As a student Ambassador for the College, Rachel works with the Walter Center for Career Achievement and frequently shares her story with prospective students and their families, introducing them to the vast range of studies and activities ongoing in the College.
“What I love most about being an Ambassador is remembering being in those high school juniors and seniors’ shoes – it’s kind of rocky footing,” Rachel said. “You don’t really know what you want to do yet. I’m able to help some students and tell them, ‘It’s all going to be okay, you’re going to figure this out while you have great people here with you to support you doing that. You won’t have to do this on your own!’”
When she isn’t helping prospective students, Rachel is busy with internships with direct links to the curatorial career she wants.

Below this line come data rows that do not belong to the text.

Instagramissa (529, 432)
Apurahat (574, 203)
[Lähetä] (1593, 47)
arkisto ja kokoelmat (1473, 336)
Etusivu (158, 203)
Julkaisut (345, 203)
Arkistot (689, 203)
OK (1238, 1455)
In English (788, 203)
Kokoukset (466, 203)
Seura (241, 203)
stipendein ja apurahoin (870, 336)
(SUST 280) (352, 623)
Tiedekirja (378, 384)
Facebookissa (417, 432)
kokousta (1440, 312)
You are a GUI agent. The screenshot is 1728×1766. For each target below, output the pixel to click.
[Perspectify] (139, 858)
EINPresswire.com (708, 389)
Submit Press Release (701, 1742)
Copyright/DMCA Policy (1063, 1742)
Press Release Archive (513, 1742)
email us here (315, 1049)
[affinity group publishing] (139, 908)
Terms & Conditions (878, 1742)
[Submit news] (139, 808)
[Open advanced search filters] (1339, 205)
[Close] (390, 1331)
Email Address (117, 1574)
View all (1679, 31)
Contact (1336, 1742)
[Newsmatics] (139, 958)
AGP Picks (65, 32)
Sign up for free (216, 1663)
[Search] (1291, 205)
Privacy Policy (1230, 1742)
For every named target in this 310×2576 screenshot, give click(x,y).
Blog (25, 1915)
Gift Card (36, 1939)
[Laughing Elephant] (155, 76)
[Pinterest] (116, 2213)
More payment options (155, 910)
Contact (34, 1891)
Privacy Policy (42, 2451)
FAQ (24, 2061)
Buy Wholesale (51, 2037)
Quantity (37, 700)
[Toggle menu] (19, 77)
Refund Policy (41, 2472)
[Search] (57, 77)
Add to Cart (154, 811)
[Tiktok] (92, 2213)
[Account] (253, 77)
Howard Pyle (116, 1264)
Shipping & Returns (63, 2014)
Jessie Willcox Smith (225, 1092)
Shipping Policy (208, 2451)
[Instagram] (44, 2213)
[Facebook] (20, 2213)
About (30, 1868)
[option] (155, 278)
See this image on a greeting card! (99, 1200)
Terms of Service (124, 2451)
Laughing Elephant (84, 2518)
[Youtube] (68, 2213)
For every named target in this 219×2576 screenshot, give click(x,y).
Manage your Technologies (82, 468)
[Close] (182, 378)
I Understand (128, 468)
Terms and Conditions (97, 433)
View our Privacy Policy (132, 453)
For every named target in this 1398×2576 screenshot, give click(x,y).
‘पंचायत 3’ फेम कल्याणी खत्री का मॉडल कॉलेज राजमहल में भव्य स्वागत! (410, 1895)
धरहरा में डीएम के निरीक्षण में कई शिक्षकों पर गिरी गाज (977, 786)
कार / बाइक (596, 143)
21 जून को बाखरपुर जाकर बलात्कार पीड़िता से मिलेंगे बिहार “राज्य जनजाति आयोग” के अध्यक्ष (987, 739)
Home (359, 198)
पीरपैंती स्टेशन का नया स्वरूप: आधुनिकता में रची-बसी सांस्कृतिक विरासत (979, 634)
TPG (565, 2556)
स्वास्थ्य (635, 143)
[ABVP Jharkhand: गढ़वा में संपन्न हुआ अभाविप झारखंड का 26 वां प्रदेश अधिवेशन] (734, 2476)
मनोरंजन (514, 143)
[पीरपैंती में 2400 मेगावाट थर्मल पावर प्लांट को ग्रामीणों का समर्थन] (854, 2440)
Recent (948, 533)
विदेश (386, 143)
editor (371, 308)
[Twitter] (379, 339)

Interning at the Monroe County History Center gave her an intro to curatorship and even led her to another internship opportunity. At the Center, Rachel worked on an exhibit about Title IX during the summer, and a peer told her about a chance to work with artifacts excavated from the Angel Mounds in Evansville, Indiana. At the end of the summer, one of her advisors sent an email inviting students to apply for that same internship and Rachel applied the same day.
That fall, she began her internship at the IU Museum of Archaeology and Anthropology and began working through the collections of Glenn A. Black, a Hoosier archaeologist and the first to excavate the world-famous Angel Mounds after the land was bought and protected by the Indiana Historical Society. Many of the artifacts Black and his crew collected weren’t systematically examined and sorted until now, and museum professionals and interns like Rachel are leading the charge.
“What the museum is doing,” explained Rachel, “is rehousing artifacts. They’re moving them from the original cardboard boxes and brown paper bags from 80-plus years ago and putting them into safe, plastic, museum-grade boxes and bags.” Rachel is working on lithics, which covers a wide category of chipped stone artifacts.
Rachel will open the box or bag, empty it, weigh and sort the contents, and then put the items into safer storage. In a given day, she’ll find ground stone, chip stone, bone, ceramics, fossils, and ochre.
“As someone who hasn’t taken any archaeology classes, being able to work in a lab setting, looking for these kinds of materials, understanding their significance at this thousands-of-years-old site – it’s humbling as much as it is enlightening,” she said.
As Rachel begins looking at graduate schools, she’ll have plenty of hands-on experience in exhibit creation and materials-handling to give her confidence as she becomes a museum professional.